» **Problem statement**: Pull out every line below that contains the word "Minimize".

*** Opening Source material ***

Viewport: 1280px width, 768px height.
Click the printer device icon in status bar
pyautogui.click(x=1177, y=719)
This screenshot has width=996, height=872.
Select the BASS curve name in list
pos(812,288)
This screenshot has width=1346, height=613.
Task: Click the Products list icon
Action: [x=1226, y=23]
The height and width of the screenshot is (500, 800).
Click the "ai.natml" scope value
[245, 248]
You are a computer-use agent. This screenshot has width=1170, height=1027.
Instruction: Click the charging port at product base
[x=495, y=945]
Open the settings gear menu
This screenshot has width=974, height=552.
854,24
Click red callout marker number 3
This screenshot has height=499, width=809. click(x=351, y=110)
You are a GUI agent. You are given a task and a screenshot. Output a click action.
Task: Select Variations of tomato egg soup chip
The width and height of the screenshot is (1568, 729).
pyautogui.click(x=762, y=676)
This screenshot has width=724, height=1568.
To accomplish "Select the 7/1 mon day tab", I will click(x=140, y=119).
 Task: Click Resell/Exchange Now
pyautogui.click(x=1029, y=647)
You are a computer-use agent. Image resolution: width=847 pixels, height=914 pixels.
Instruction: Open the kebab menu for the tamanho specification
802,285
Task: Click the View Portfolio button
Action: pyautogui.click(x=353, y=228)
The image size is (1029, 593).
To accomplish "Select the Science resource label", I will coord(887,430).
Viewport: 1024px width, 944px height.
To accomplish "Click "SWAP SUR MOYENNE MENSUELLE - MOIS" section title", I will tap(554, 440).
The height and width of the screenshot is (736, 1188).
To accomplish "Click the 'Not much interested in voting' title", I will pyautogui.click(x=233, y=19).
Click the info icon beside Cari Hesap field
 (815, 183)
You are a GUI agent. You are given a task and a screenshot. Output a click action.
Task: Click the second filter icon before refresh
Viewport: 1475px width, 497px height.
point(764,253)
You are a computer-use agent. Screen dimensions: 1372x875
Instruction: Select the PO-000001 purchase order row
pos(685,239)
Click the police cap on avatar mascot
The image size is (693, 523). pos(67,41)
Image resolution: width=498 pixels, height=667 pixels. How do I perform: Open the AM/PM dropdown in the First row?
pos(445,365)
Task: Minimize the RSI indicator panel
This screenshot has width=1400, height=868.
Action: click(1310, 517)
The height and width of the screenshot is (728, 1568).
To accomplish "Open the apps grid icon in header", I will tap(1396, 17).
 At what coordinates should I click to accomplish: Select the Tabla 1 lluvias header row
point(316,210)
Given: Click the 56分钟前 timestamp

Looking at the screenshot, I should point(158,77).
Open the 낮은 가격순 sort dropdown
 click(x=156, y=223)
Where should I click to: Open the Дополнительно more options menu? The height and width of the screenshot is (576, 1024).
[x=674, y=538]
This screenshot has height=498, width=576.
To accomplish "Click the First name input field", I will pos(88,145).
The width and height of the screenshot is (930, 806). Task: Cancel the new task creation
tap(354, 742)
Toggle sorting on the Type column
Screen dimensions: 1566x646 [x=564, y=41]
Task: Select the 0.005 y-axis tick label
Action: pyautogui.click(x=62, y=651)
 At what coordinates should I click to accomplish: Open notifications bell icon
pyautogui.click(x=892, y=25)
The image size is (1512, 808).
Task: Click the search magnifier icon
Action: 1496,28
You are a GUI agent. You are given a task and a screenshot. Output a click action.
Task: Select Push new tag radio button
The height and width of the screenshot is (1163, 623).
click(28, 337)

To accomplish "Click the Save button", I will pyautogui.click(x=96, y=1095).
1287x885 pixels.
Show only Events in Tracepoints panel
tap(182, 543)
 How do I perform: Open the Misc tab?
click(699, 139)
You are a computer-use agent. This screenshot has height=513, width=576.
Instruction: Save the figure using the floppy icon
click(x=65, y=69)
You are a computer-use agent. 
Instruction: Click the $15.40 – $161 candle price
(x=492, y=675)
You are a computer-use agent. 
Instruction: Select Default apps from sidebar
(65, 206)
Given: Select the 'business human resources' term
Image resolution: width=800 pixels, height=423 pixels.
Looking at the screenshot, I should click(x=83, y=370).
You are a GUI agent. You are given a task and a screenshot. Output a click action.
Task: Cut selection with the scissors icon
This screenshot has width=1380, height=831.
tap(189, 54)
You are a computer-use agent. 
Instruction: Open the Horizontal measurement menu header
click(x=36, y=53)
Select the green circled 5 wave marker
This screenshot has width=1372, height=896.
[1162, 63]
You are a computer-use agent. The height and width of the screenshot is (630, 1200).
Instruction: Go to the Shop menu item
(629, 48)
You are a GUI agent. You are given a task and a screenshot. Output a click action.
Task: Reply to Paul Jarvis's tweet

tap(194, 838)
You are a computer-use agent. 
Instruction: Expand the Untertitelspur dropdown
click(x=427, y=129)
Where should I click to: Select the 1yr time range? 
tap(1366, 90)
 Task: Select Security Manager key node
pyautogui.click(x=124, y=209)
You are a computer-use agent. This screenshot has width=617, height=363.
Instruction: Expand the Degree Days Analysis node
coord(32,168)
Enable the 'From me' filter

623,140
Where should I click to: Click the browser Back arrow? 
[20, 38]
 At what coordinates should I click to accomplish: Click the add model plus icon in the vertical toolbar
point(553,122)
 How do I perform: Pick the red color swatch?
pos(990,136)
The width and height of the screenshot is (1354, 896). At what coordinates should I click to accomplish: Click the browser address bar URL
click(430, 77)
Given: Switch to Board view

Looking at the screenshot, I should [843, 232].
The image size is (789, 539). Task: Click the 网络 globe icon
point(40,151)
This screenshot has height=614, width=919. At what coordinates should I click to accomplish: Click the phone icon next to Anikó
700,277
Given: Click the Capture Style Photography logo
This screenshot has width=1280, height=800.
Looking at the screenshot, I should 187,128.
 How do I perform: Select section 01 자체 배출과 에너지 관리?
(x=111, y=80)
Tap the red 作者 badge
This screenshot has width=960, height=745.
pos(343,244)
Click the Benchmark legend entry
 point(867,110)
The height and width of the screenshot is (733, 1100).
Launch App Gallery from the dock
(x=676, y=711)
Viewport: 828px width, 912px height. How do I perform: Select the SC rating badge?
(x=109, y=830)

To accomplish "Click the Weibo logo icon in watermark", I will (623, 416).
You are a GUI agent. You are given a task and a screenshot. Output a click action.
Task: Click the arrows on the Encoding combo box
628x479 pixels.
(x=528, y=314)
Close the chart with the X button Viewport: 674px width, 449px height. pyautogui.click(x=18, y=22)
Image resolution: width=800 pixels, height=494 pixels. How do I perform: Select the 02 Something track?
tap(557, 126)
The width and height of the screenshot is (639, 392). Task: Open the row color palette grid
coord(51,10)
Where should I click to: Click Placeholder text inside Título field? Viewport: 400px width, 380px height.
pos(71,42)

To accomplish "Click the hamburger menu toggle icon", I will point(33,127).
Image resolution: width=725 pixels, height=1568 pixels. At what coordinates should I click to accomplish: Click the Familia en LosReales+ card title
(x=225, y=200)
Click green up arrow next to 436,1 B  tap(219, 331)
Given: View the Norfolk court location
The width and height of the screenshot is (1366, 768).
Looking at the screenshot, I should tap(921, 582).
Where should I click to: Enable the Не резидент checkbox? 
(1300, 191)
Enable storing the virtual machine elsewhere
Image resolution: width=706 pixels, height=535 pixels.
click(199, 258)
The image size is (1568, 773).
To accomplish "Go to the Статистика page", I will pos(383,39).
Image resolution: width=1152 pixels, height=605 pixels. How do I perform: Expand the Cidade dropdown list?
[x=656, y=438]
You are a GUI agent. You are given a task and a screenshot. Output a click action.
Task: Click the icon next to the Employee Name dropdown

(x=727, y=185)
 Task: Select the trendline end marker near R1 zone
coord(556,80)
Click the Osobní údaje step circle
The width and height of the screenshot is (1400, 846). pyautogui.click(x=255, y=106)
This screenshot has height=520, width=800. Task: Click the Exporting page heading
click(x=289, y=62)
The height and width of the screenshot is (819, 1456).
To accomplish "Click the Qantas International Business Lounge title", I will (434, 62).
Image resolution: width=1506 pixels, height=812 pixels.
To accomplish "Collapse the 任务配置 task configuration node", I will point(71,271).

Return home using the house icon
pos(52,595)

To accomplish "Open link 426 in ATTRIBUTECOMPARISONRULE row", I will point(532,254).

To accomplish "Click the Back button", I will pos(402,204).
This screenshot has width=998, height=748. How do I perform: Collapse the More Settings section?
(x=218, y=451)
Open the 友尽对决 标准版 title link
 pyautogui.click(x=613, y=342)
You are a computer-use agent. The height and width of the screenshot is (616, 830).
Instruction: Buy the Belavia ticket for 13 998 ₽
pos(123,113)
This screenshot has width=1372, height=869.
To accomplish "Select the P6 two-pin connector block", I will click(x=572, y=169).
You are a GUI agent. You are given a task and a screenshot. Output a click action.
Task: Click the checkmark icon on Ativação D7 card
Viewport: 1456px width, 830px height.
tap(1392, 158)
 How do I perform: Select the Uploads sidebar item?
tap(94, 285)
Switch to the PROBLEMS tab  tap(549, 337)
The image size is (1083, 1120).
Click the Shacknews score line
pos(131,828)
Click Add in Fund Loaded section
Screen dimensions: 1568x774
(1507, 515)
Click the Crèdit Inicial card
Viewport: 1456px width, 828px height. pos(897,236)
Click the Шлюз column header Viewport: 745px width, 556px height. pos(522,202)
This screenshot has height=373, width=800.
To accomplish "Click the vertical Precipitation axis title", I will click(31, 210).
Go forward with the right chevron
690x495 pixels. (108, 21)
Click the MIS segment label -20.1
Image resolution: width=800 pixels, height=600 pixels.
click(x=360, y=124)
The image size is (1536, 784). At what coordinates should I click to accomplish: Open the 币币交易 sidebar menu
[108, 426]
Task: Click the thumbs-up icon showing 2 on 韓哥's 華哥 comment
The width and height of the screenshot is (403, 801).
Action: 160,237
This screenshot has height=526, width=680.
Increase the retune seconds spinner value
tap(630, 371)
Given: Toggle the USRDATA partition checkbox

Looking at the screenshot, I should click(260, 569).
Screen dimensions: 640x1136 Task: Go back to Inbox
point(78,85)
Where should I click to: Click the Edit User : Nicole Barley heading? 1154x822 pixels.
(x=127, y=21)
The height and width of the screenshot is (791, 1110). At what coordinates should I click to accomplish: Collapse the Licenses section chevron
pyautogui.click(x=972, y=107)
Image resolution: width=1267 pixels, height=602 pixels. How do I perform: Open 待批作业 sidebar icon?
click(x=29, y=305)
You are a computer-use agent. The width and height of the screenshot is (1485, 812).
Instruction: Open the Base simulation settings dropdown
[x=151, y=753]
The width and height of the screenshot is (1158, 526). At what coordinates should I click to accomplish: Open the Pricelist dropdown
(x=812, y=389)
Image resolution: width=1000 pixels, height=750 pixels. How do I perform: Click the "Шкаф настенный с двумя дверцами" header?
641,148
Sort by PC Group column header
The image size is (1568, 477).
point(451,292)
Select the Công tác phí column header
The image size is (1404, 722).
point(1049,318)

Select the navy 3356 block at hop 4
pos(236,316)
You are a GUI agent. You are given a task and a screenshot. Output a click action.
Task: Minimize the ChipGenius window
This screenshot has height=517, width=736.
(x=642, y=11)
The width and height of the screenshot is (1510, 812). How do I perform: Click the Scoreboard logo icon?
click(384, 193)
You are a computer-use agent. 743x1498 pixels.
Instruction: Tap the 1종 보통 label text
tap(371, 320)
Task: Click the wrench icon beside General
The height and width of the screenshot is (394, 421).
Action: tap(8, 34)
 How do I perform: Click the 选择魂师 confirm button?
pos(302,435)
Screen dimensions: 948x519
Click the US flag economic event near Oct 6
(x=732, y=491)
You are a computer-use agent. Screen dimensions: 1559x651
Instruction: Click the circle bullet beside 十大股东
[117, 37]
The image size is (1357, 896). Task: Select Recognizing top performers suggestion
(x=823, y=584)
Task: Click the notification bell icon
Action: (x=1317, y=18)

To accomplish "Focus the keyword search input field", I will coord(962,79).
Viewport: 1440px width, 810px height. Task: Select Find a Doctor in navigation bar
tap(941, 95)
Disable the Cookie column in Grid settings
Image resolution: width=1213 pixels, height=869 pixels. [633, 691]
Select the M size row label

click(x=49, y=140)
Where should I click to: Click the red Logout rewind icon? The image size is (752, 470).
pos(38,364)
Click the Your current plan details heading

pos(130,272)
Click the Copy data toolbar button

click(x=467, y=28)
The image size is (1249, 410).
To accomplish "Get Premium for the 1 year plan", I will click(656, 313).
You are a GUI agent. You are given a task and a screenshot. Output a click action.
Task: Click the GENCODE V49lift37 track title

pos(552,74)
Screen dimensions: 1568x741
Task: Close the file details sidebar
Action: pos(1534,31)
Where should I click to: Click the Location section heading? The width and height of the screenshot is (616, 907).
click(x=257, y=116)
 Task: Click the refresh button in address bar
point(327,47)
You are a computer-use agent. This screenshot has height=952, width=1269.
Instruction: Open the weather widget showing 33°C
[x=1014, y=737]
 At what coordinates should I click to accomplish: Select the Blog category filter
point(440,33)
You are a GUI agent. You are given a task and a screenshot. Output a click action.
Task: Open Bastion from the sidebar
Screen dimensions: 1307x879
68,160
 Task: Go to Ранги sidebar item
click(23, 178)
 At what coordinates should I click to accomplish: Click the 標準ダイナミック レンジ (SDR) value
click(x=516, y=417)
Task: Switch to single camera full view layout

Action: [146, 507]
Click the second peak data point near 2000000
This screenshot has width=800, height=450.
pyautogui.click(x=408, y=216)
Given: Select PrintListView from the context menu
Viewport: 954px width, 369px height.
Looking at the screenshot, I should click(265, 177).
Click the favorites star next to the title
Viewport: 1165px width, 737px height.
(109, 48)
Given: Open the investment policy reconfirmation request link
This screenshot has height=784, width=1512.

*** Closing Source material ***

» **Answer section**:
Task: Minimize the RSI indicator panel
Task: Minimize the ChipGenius window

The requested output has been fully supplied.